## [Task to carry out]
Pull every line of text from the rows below and copy it unchanged, without the pictures.

## [Exercise data]
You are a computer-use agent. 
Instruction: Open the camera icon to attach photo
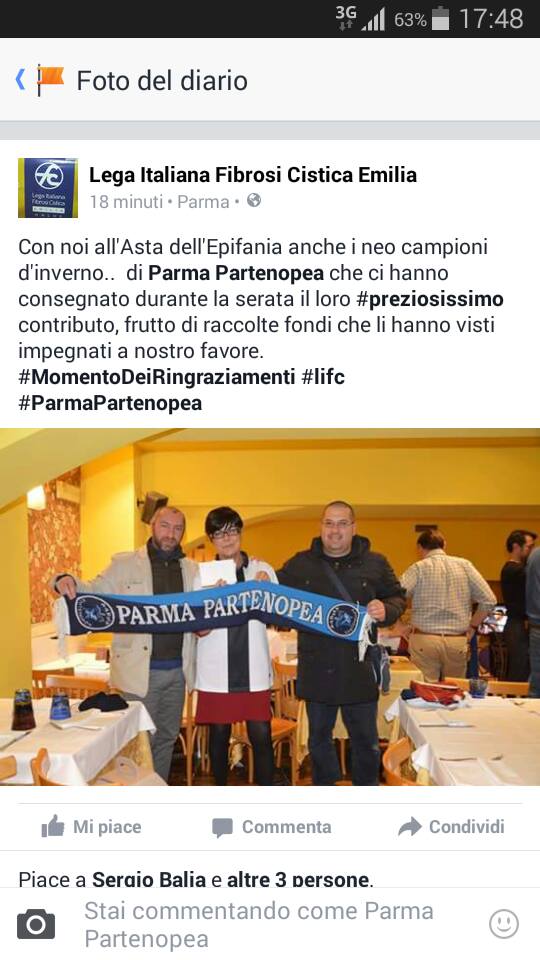pyautogui.click(x=36, y=924)
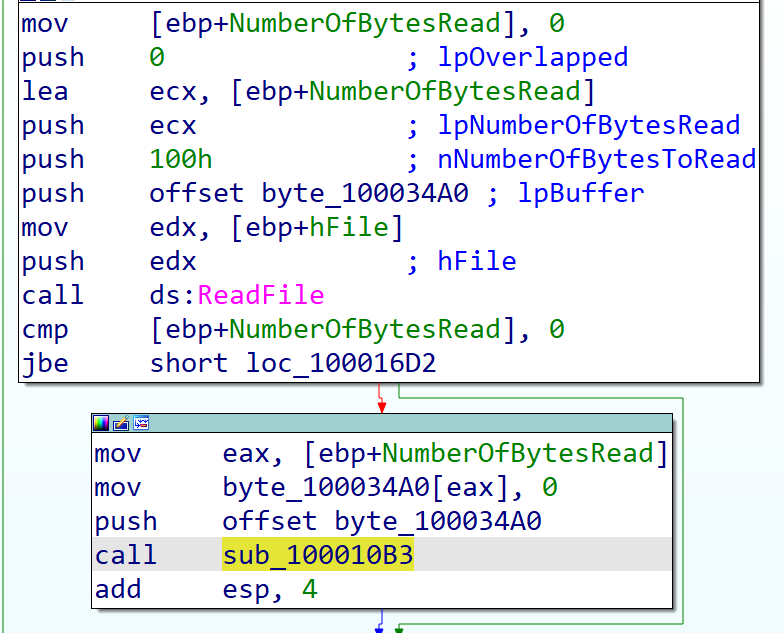Click offset byte_100034A0 in second block push
This screenshot has width=784, height=633.
pos(381,521)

## [Task solution]
You are a computer-use agent. 
Instruction: Open the camera icon to attach photo
pyautogui.click(x=36, y=924)
Click offset byte_100034A0 in second block push
This screenshot has width=784, height=633.
pos(381,521)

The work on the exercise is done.